Lay out the records from the line containing "Task: Click the DefaultToolMetadata.Builder" through the line containing "point(494,399)", both included, as a two-column CSV headed "prompt" and "target". Give one row per record, with its text in the first quoted field and its answer in the second; replace line breaks with spaces and omit the pictures.

☆ ☆ ☆ ☆ ☆

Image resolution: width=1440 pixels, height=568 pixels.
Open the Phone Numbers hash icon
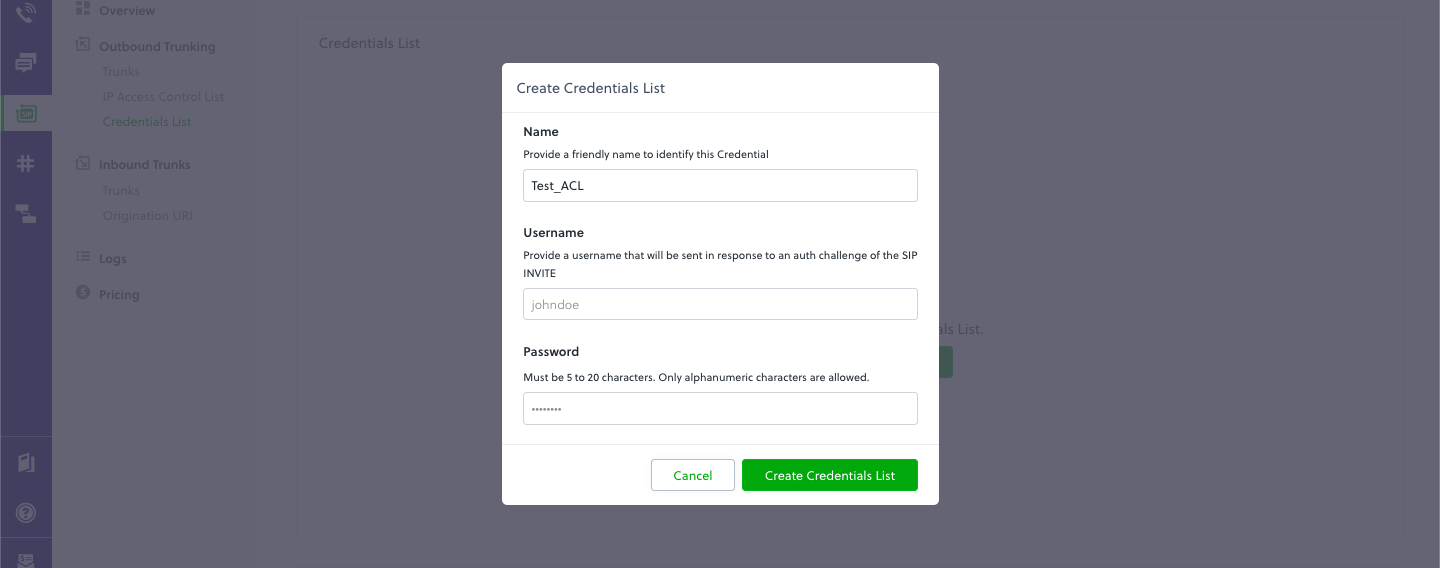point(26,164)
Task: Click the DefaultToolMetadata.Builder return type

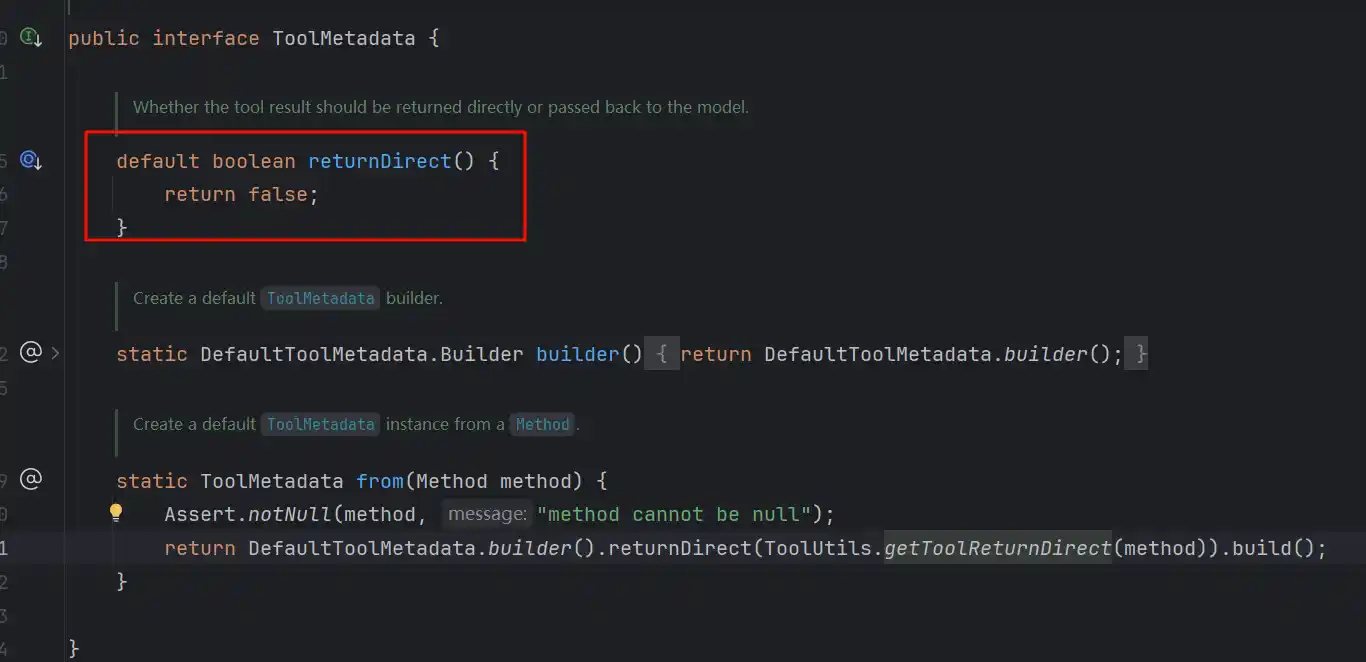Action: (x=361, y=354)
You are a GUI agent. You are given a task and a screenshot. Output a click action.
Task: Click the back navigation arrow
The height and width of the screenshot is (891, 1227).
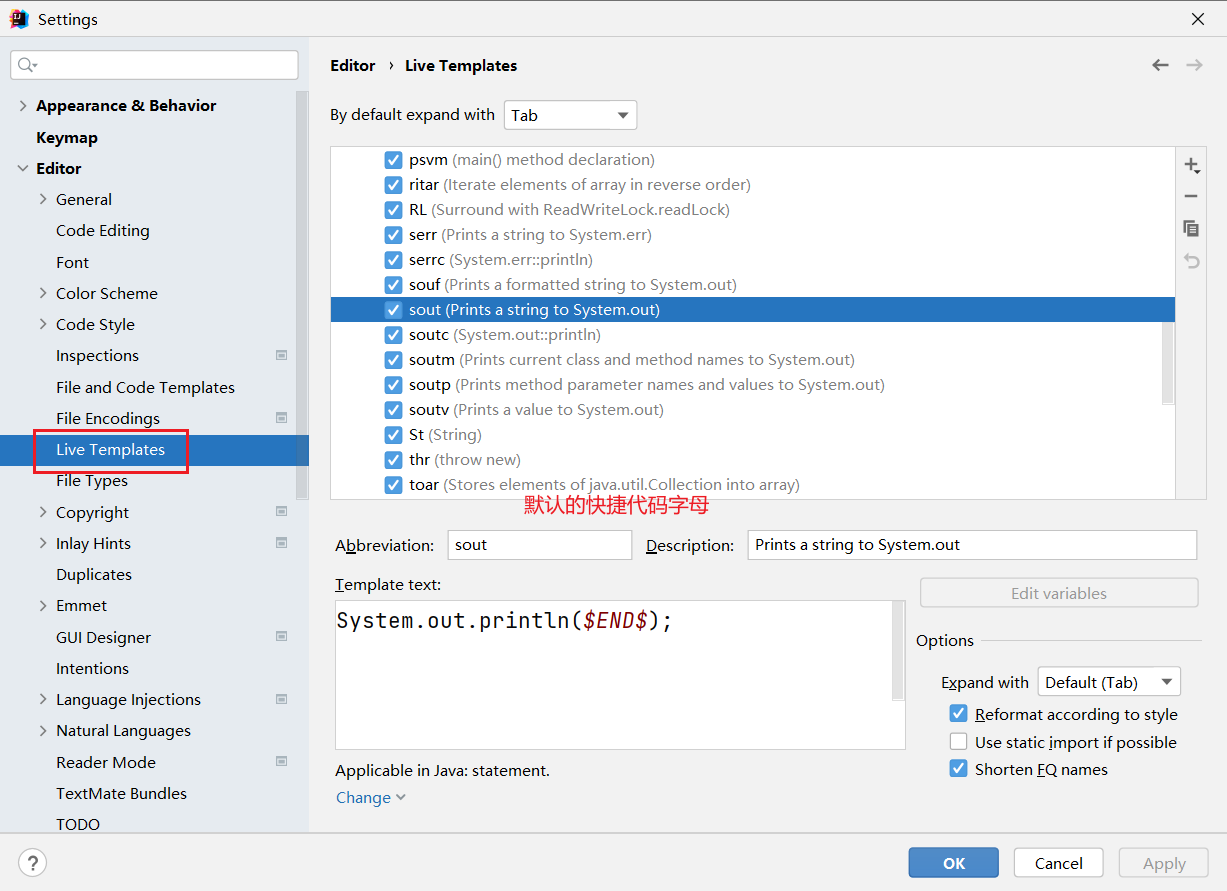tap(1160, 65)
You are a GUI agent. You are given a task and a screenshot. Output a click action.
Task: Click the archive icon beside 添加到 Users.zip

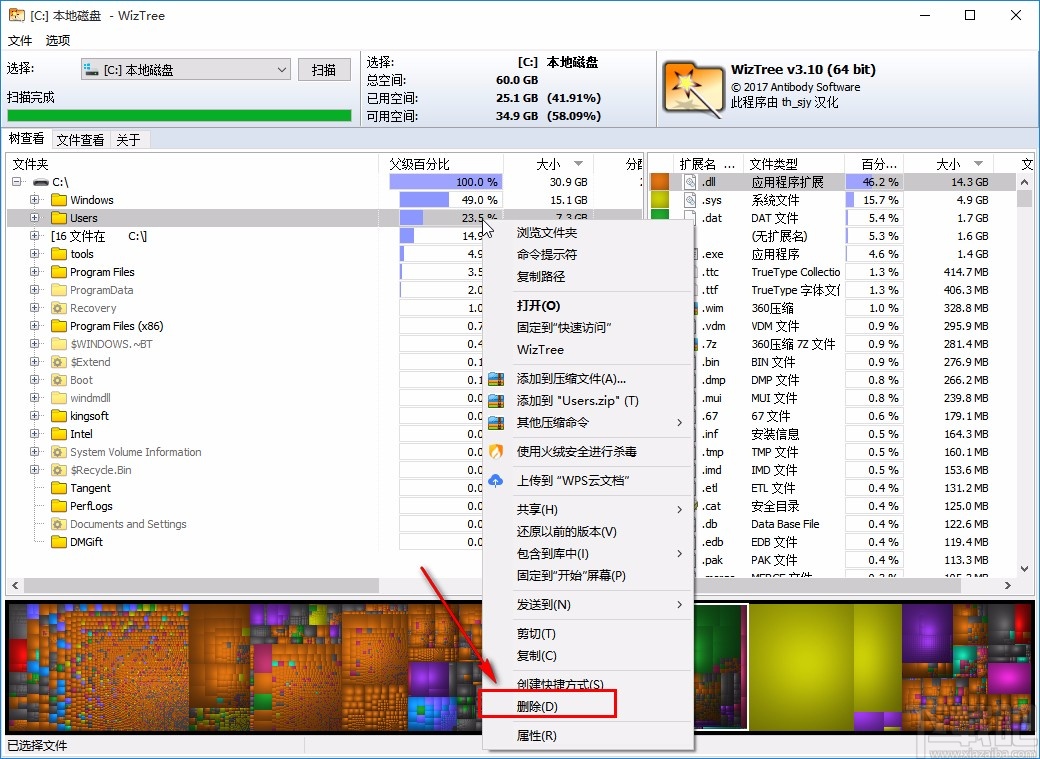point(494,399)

☆ ☆ ☆ ☆ ☆

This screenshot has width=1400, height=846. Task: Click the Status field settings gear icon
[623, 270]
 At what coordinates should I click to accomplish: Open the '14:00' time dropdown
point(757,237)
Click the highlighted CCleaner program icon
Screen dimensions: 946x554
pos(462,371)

☆ ☆ ☆ ☆ ☆

FULL OUTPUT:
prompt,target
"Task: Click the DefaultToolMetadata.Builder return type","Action: (x=361, y=354)"
"You are a GUI agent. You are given a task and a screenshot. Output a click action. Task: Click the back navigation arrow The height and width of the screenshot is (891, 1227).","tap(1160, 65)"
"You are a GUI agent. You are given a task and a screenshot. Output a click action. Task: Click the archive icon beside 添加到 Users.zip","point(494,399)"